## [The request]
Count the lines in the listing below that contain the string "Select", matching case exactly. Reply with only the number.

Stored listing
---+---
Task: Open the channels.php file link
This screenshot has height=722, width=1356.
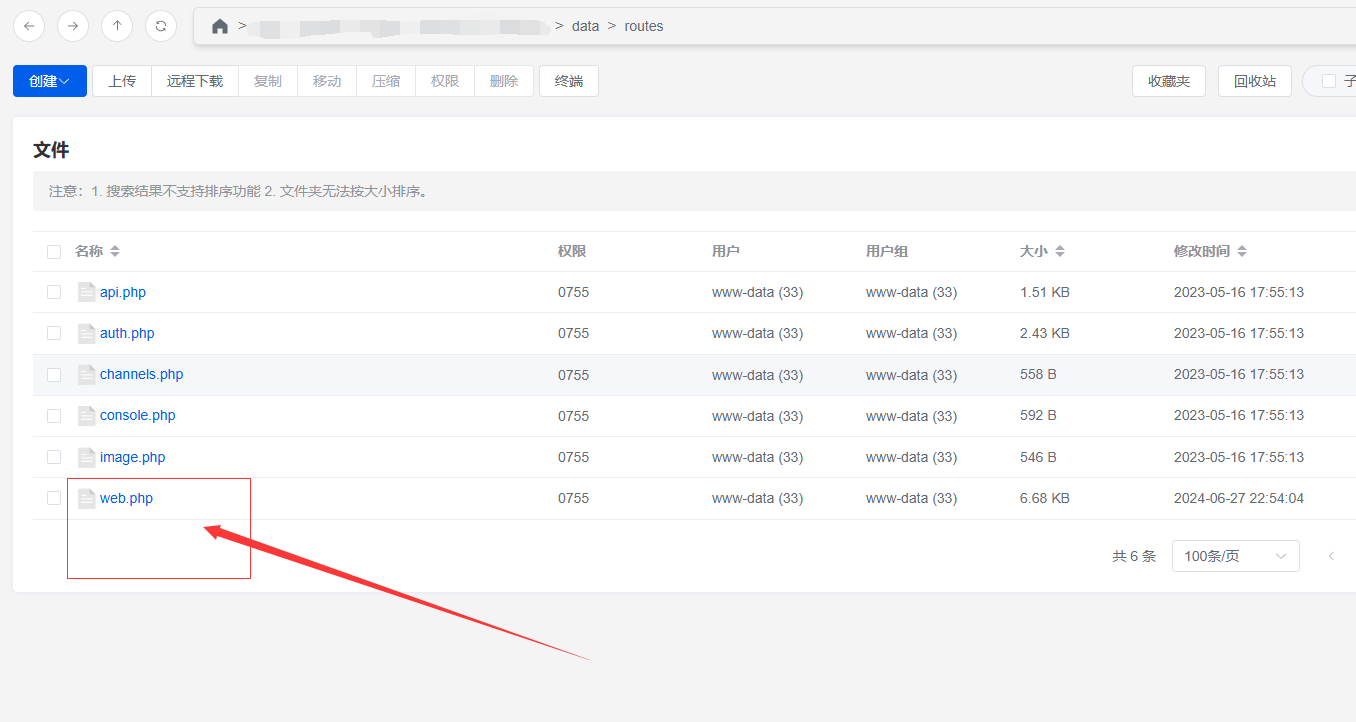Action: pos(141,375)
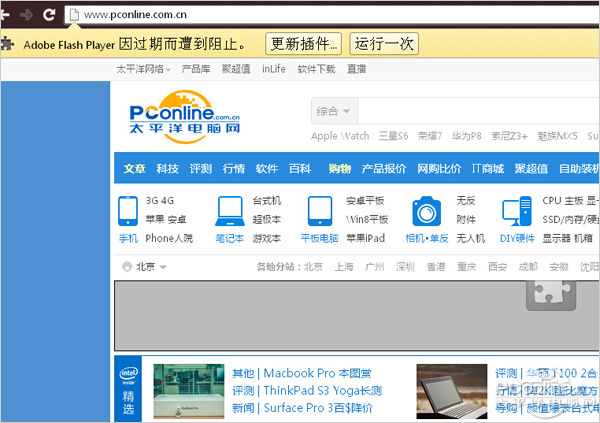This screenshot has width=600, height=423.
Task: Open the DIY硬件 desktop computer icon
Action: click(517, 211)
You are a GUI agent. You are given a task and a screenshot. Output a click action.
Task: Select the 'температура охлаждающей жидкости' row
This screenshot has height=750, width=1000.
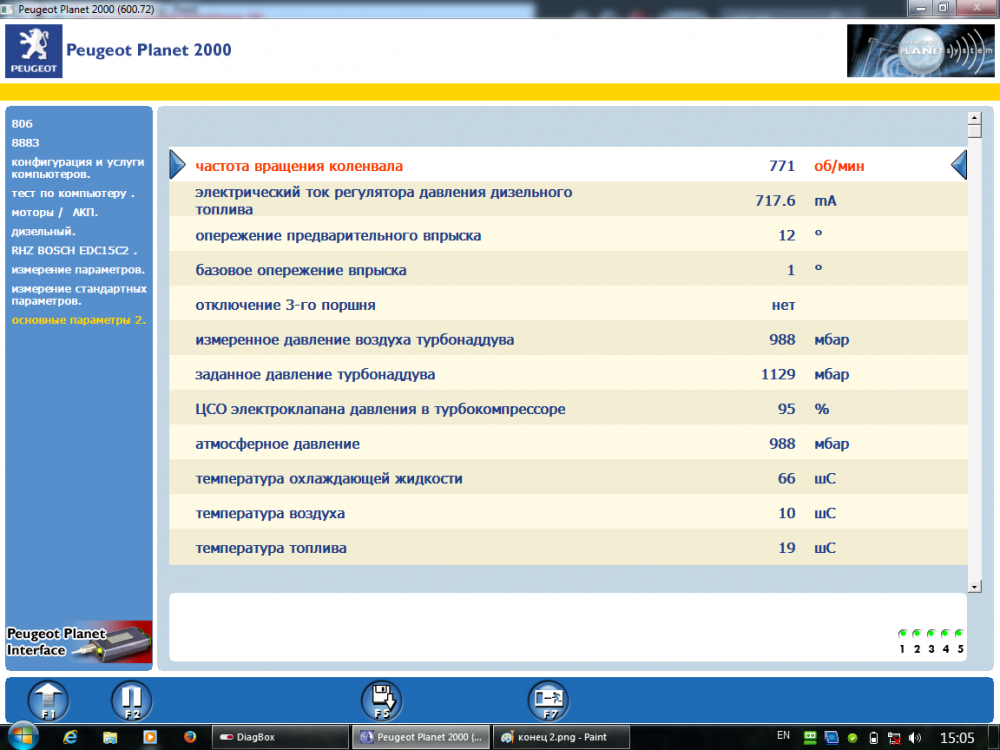tap(329, 479)
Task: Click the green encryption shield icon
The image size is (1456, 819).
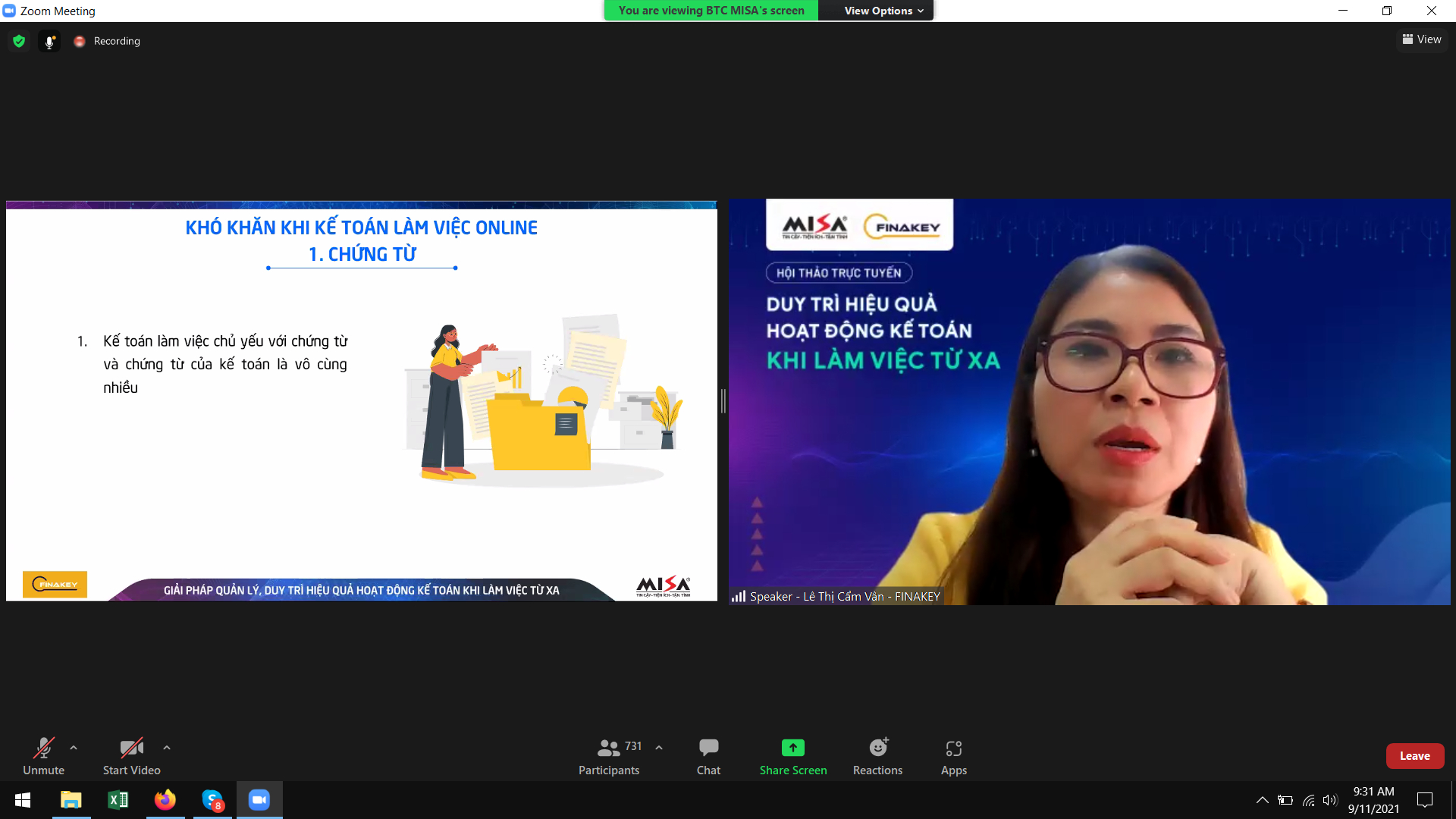Action: [19, 41]
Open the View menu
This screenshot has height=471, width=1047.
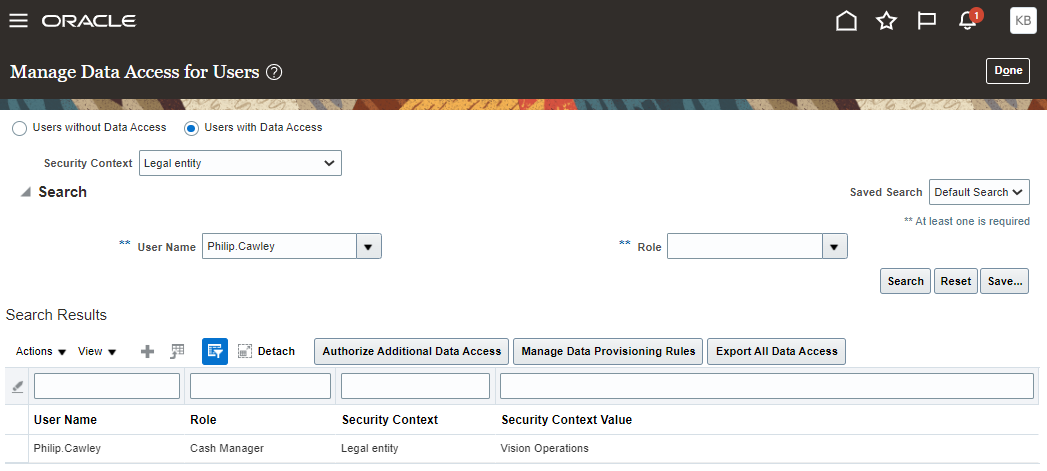click(97, 351)

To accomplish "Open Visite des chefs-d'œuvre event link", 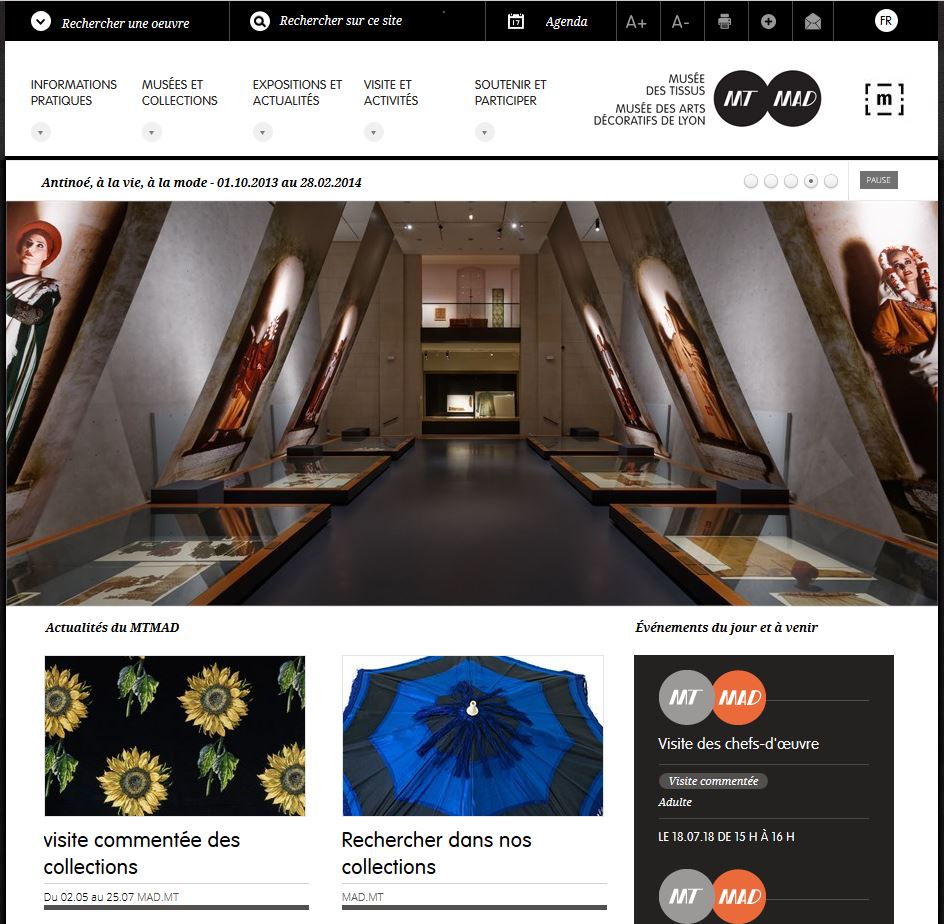I will point(738,743).
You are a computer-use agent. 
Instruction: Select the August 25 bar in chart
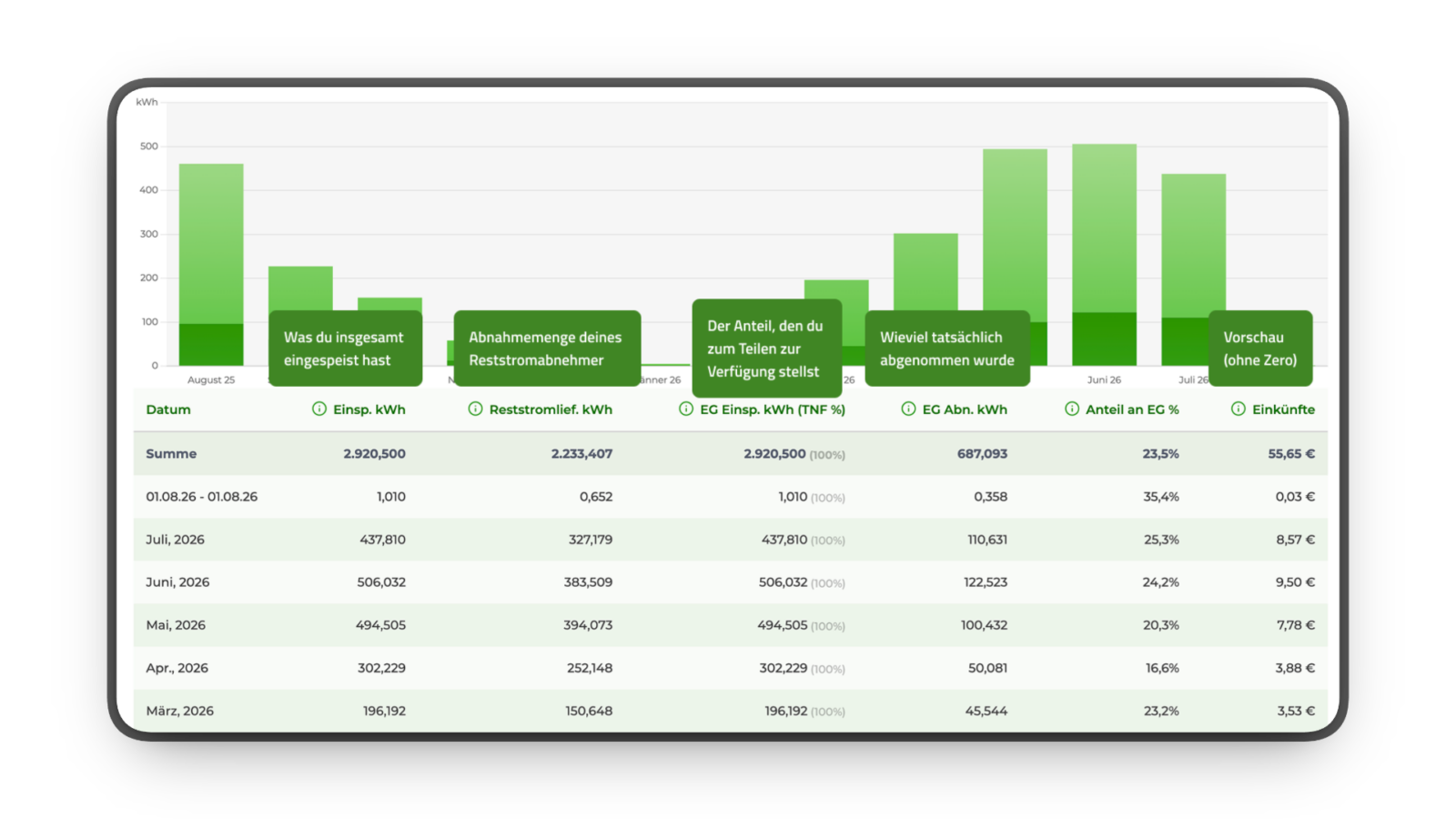click(211, 265)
---+---
## [Exercise answer]
2